The Importance of Research: Lessons from the Oscars

Carnegie Higher Ed Feb 28, 2012 Carnegie Higher Ed Persona The Visionary Frontrunner

If you caught Sunday’s Oscars, you might remember the parody of the Wizard of Oz focus group. For years, Hollywood has been using focus groups to test TV pilots and movie endings, knowing that input from your target audience is key to the success of any project.

Interestingly, even with this understanding, Disney just may be sitting on the brink of an epic failure with its soon to be released $250M movie, John Carter. Based on the Tarzan books, the big budget flick seems a little “out there.” With a PG-13 rating, it’s not really geared towards Disney’s bread and butter, kids and families; yet on the surface, the storyline doesn’t seem all that appealing to teens and adults either.

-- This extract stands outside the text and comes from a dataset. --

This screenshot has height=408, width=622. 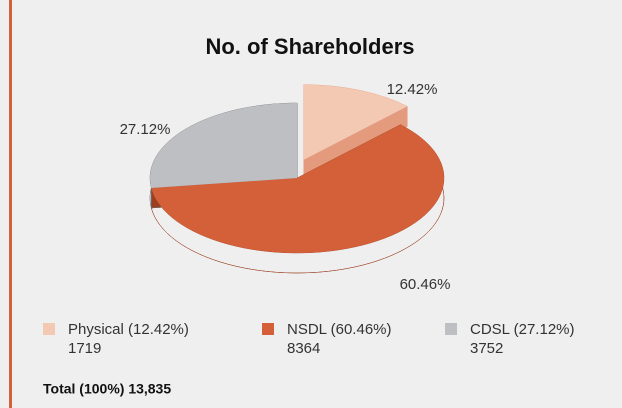 What do you see at coordinates (84, 348) in the screenshot?
I see `legend-count: 1719` at bounding box center [84, 348].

So with some of the top creative and marketing folks in the industry, I’m left wondering how Disney can make a quarter of a billion dollar mistake?  The answer, my friends, lies in Sunday night’s Oscars—you need to do the focus groups BEFORE you spend the money to make the movie

It sounds pretty simple, but we all know how hard it can be to justify spending money on research. On campuses, where marketing budgets are tighter and tighter each year, it’s so easy to jump right into creative campaign planning and design without doing the necessary research up front. Unfortunately, what often happens on campuses (and in studio exec boardrooms) is an insulated type of group thinking where ideas start to sound increasingly better the more you talk about them, making you unable to step out from the conversation and take an unbiased look at the idea.

That’s where research can come in. Concepts, taglines, and other marketing strategies need to be vetted and tested with your target audiences before you invest time and money into designing and launching a creative campaign. Failing to do so is kind of like taking a “Mickey Mouse” approach marketing, wouldn’t you agree?